• [Task requirements]
**1.** Quote the Metropolis-Hastings notes word for word, between "Practicalities" and "rate is ideal.", inclusive.
**2.** Extend the notes on the Metropolis-Hastings algorithm, beginning right after their final sentence.

• [Text provided]
###
We can show that the (effective) transition density indeed satisfies the detailed balance condition.

Proof: provided in class.

Metropolis-Hastings algorithm

Given a target \(f(\cdot)\) and a chosen \(q(\cdot|\cdot)\), generate \(x^*\) from \(q(\cdot| x^{(s)})\).
Compute \[\alpha(x^*|x^{(s)}) = \min \left(1, \frac{q(x^{(s)}|x^*)f(x^*)}{q(x^*|x^{(s)})f(x^{(s)})} \right).\]
Generate \(u\sim \mbox{unif}(0,1)\)
1. if \(u\leq \alpha(x^*|x^{(s)})\), set \(x^{(s+1)} = x^*\);
2. if \(u> \alpha(x^*|x^{(s)})\), set \(x^{(s+1)} = x^{(s)}\).

Remark:

A necessary condition for the algorithm to work is \(\mbox{supp}(f)\subseteq \mbox{supp}(q(\cdot|x))\) for all \(x\in \mbox{supp}(f)\). A minimal necessary condition would be \(\mbox{supp}(f)\subseteq \cup_{x\in \mbox{supp}(f)}[\mbox{supp}(q(\cdot|x))].\)

Choice of Transition Density

Classical Choice (Random Walk): Choose \(q(x^*|x) = \tilde q (x^*-x)\) where \(\tilde q\) is symmetric about 0. For example \(x^* = x^{(s)}+\epsilon^{(s)}\), where \(\epsilon^{(s)}\sim \mbox{unif}(-1,1)\) or \(\epsilon^{(s)}\sim N(0,\tau^2)\). Then we would have \(x^*\sim \mbox{unif}(x^{(s)}-1,x^{(s)}+1)\), or \(x^*\sim N(x^{(s)},\tau^2)\) respectively. Then due to the symmetry about 0, \(q(x^*|x) =q(x|x^*)\), so the acceptance probability simplifies to \(\alpha(x^*|x) = \min (1, \frac{f(x^*)}{f(x)})\).
Independent Metropolis Hastings: Choose \(x^*\sim q(\cdot)=q(\cdot|x)\) independent of the current value \(x^{(s)}\). For example \(q\sim N(0,1)\) throughout.

Practicalities

Proposals should not be too bold (standard deviation not too high), however should be large enough to be consequential (standard deviation not too small). Between \(30\%-60\%\) acceptance rate is ideal.
###
• [Data section]
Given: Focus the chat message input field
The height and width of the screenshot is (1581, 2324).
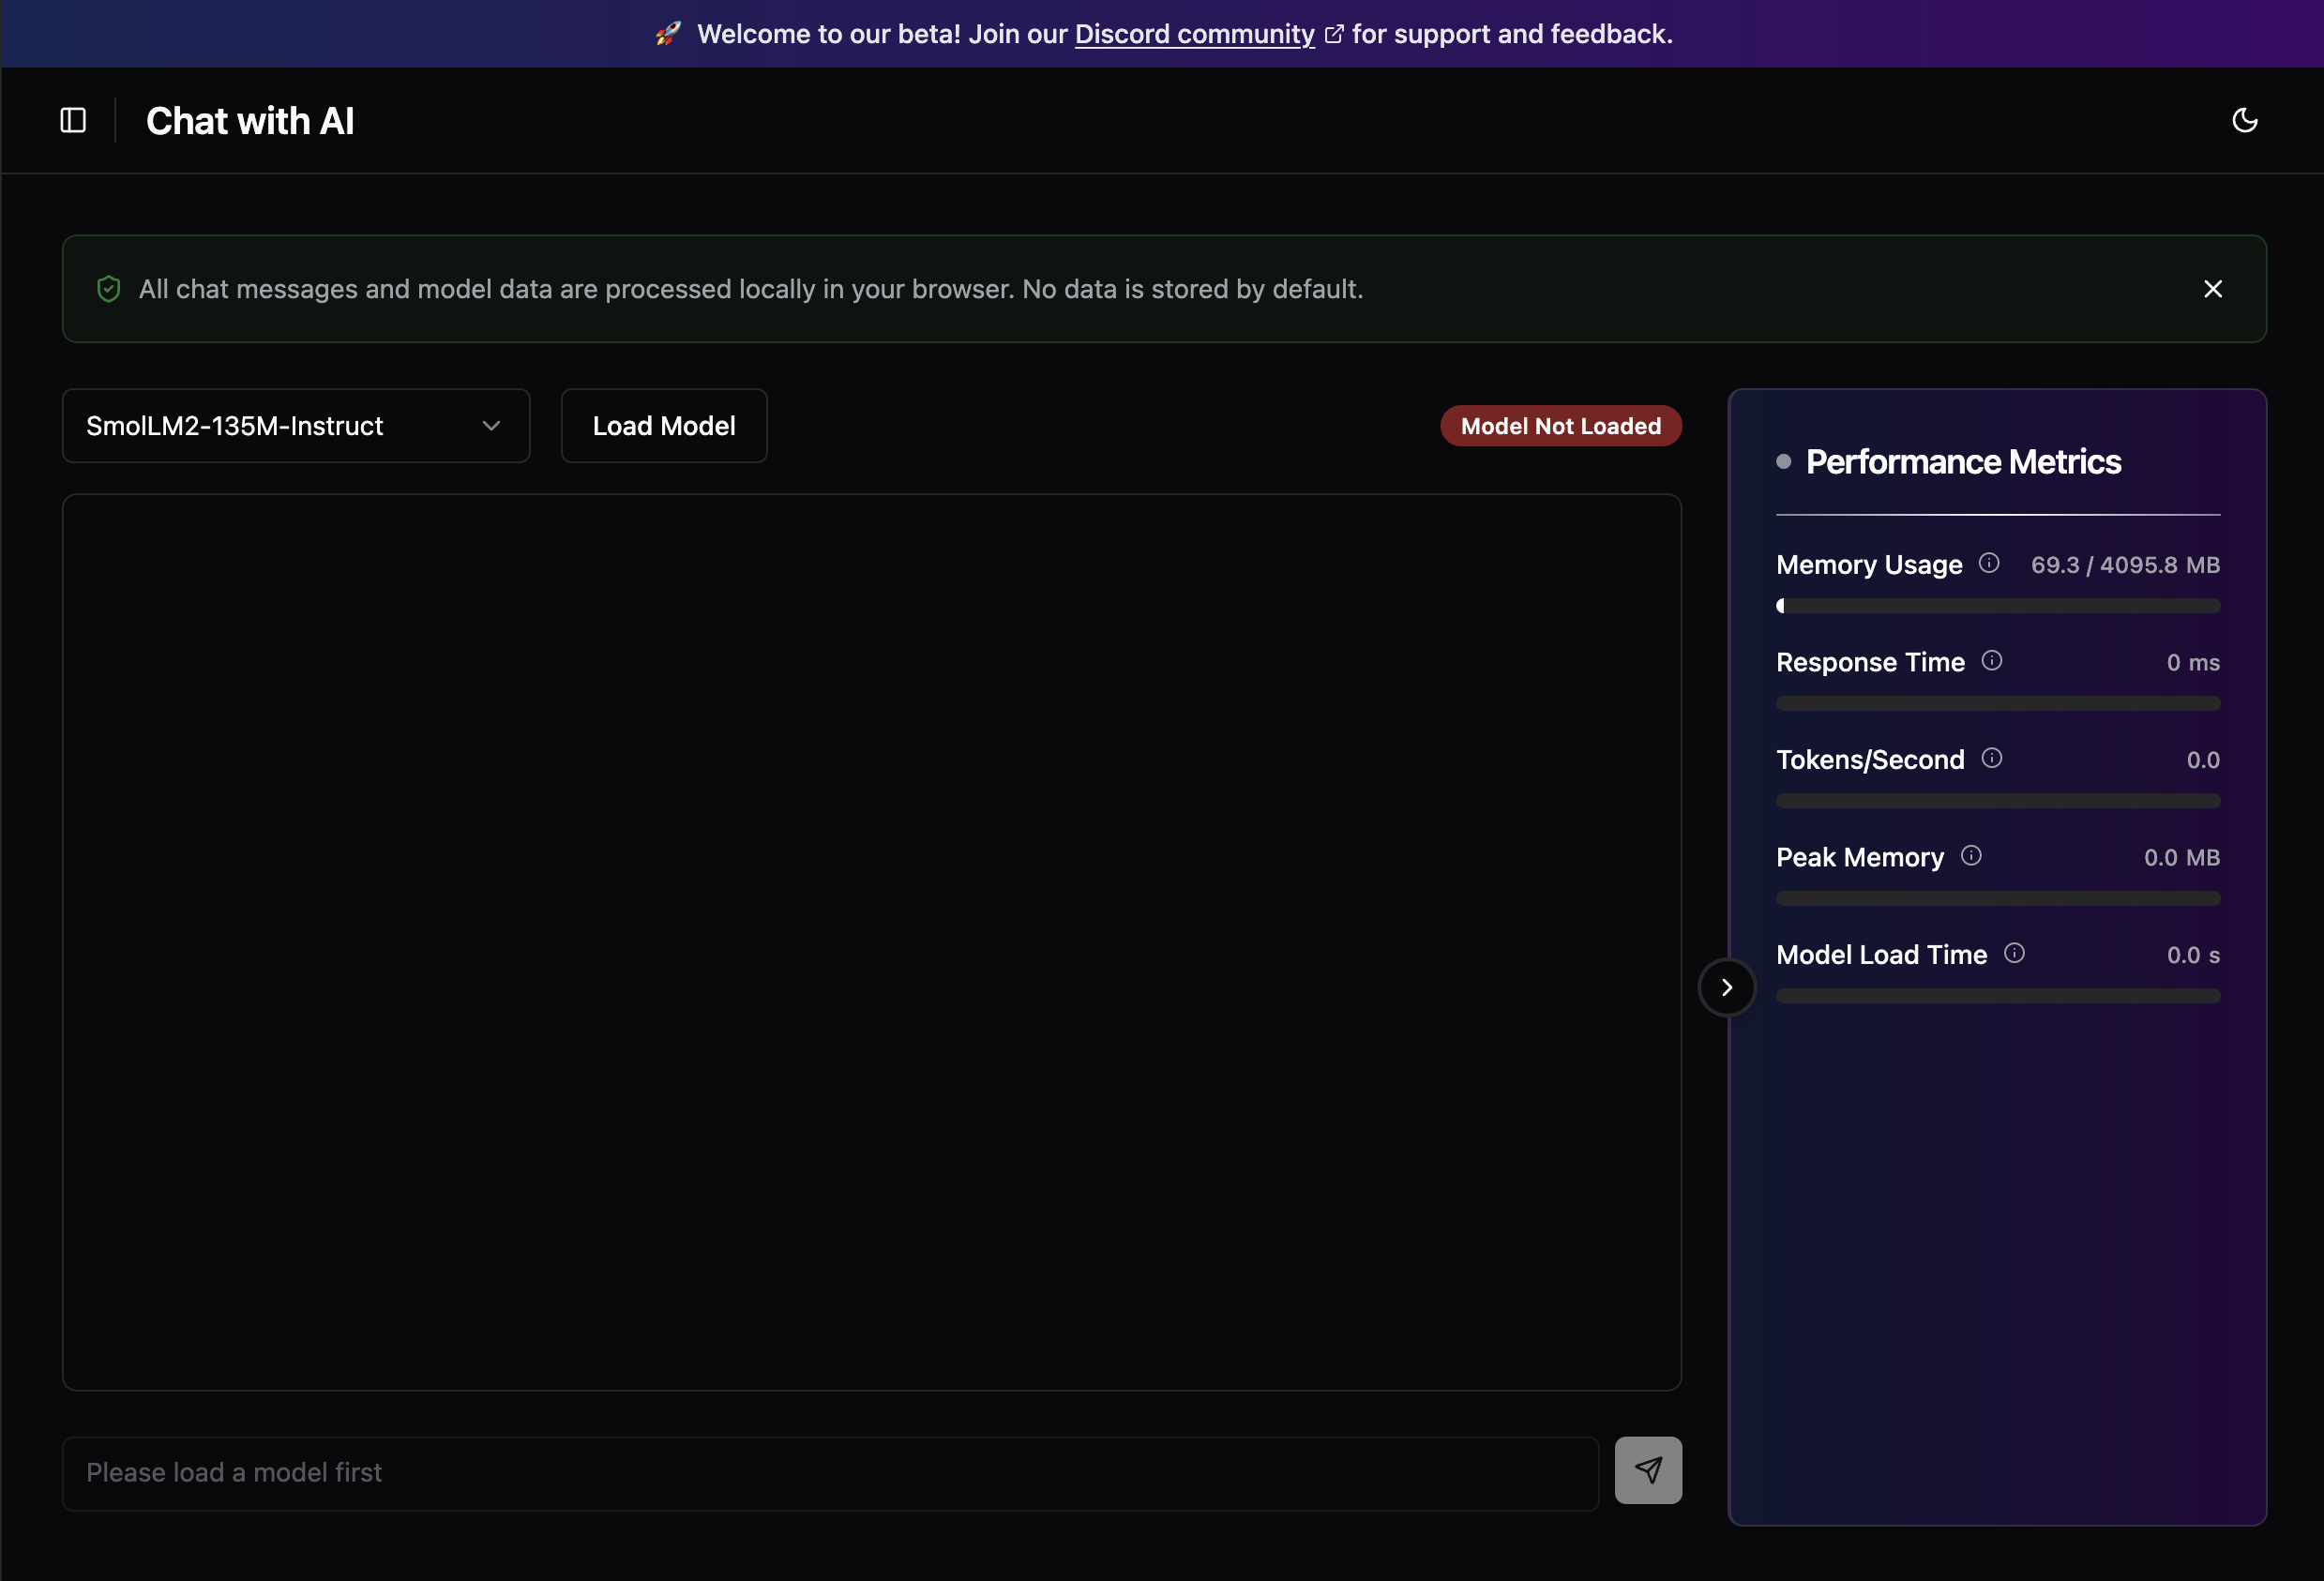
###
• [Replies]
**1.**
Practicalities

Proposals should not be too bold (standard deviation not too high), however should be large enough to be consequential (standard deviation not too small). Between \(30\%-60\%\) acceptance rate is ideal.

**2.**
Burn-in
1. Run algorithm until some iteration \(B\) for which Markov Chain appears to reach stationarity.
2. Run algorithm \(B'\) more times and keep \(\{x^{B+1},\ldots,x^{B+B'} \}.\)
3. Use empirical distribution of \(\{x^{B+1},\ldots,x^{B+B'} \}\) to approximate the density \(f\).
Thinning: After burning to discard first B observations, then thin the chain by including every kth draw.
Trace Plot: The plot of the values generated from the metropolis algorithm against the iteration number. Check:
1. The chain doesn’t get stuck in a certain area of space.
2. The chain can move relatively fast (across the support).
“ACF” Autocorrelation Function: Calculate the “lag-\(j\) sample covariance” as \[\hat\gamma_j = \frac{1}{T}\sum_{t=j+1}^T(x^{(t)}-\bar x)(x^{(t-j)}-\bar x)\] and the “lag-\(j\) sample autocorrelation” as \(\hat{\rho}_j = \hat\gamma_j/\hat\gamma_0\). Then plotting autocorrelation \(\hat{\rho}_j\) v.s. the lag index (\(j\)), relatively high values would indicate a high degree of correlation between draws and therefore, slow mixing.

Python Code Examples

Provided and discussed in lab.